Daerah  

Jual Motor Bodong di Medsos, 3 Orang Diamankan Tim Cobra Lumajang

LUMAJANG – Tim Cobra Polres Lumajang berhasil mengamankan AH (29) warga Desa Tempe Tengah, kecamatan Tempe, R (37) warga Desa Dawuhan Wetan Kecamatan Rowokangkung dan A (28) warga Desa Boreng, Lumajang, yang diketahui menjual kendaraan ST (STNK only) atau lebih dikenal sebagai motor bodong.

Kapolres Lumajang AKBP DR Muhammad Arsal Sahban dalam keterangan tertulisnya yang diterima TOPIKONLINE, Rabu (03/07/2019) menjelaskan, penangkapan tersebut hasil patroli cyber di media sosial.
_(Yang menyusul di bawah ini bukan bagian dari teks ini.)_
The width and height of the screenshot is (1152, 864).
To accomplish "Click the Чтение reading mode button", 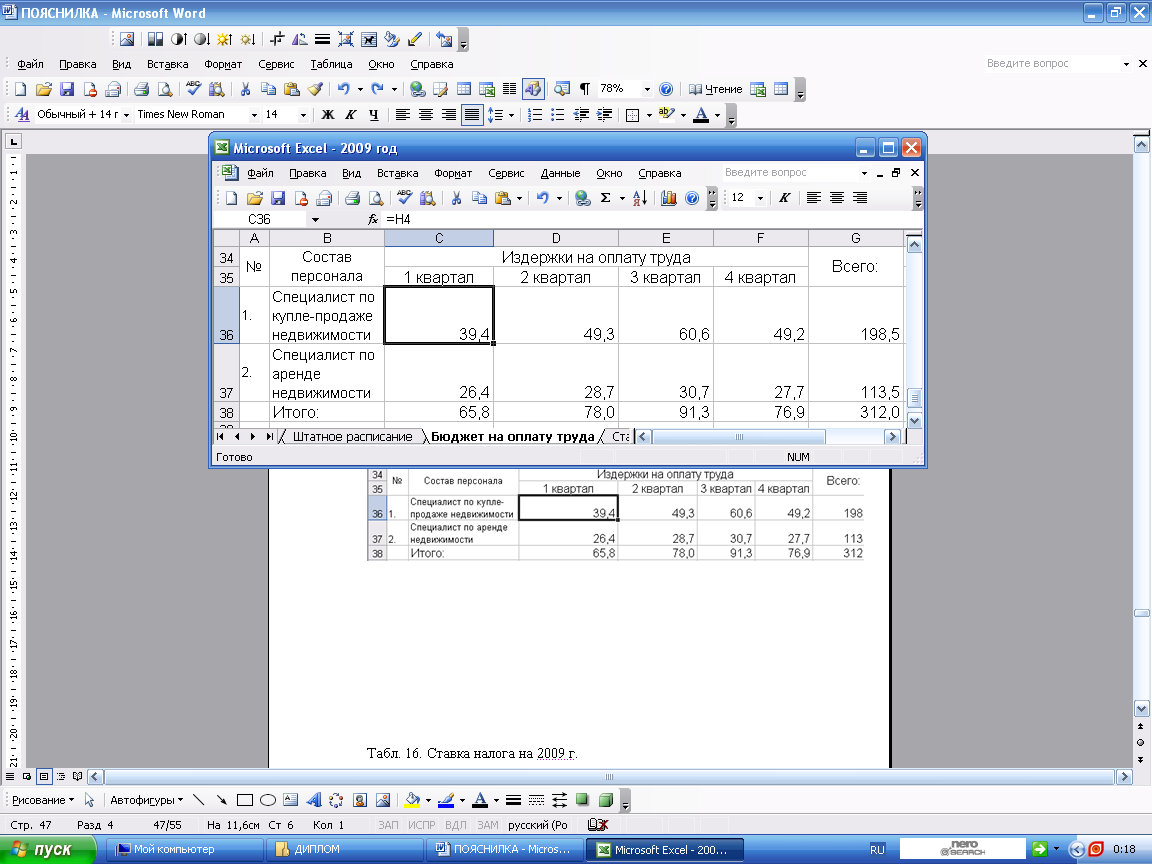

Lantaran motor ST tersebut tak dilengkapi dengan BPKB, sehingga harga dari motor tersebut sangat miring. Seperti contohnya adalah Mio Solu milik Abdul Haris, ia hanya menjual motor tersebut di kisaran 4 juta Rupiah. Padahal harga pasaran motor bekas tersebut masih dikisaran 12 juta Rupiah.

Sedangkan motor Vixion baru dengan harga 26 juta Rupiah, di tangan Ashari ia hanya menjual motor tersebut tak lebih dari 7 juta Rupiah.

Motor terakhir Satria Fu warna hitam yang merupakan barang bukti tersangka Rohim, ia jual seharga 5 juta Rupiah saja. Sedangkan di pasaran, motor tersebut dengan tahun yang sama baru bisa didapatkan dengan harga paling murah adalah 10 juta Rupiah.

Penangkapan ketiga tersangka kami lakukan dengan tehnik under cover buy, yaitu menyamar sebagai pembeli. Penjualan dilakukan secara langsung bayar ditempat, pertemuan dilakukan selalu ditempat sepi dan tengah malam,” ujar Arsal.

Ia mengimbau, kalau kita ingin memutus mata rantai begal dan pencurian kendaraan bermotor di wilayah Lumajang, maka tidak boleh ada toleransi terhadap pemilik kendaraan Bodong, karena suplai kendaraan bodong tersebut diperoleh dari hasil kejahatan seperti begal maupun curanmor.

“Berarti semakin banyak permintaan motor bodong, maka semakin tinggi tingkat curanmor dan begal, karena merupakan mata rantai yang saling tersambung,” terangnya.

Arsal juga menyampaikan, pihaknya akan meningkatkan patroli cyber guna mencegah terjadinya kejahatan dan lebih menciptakan keamanan kepada masyarakat Lumajang.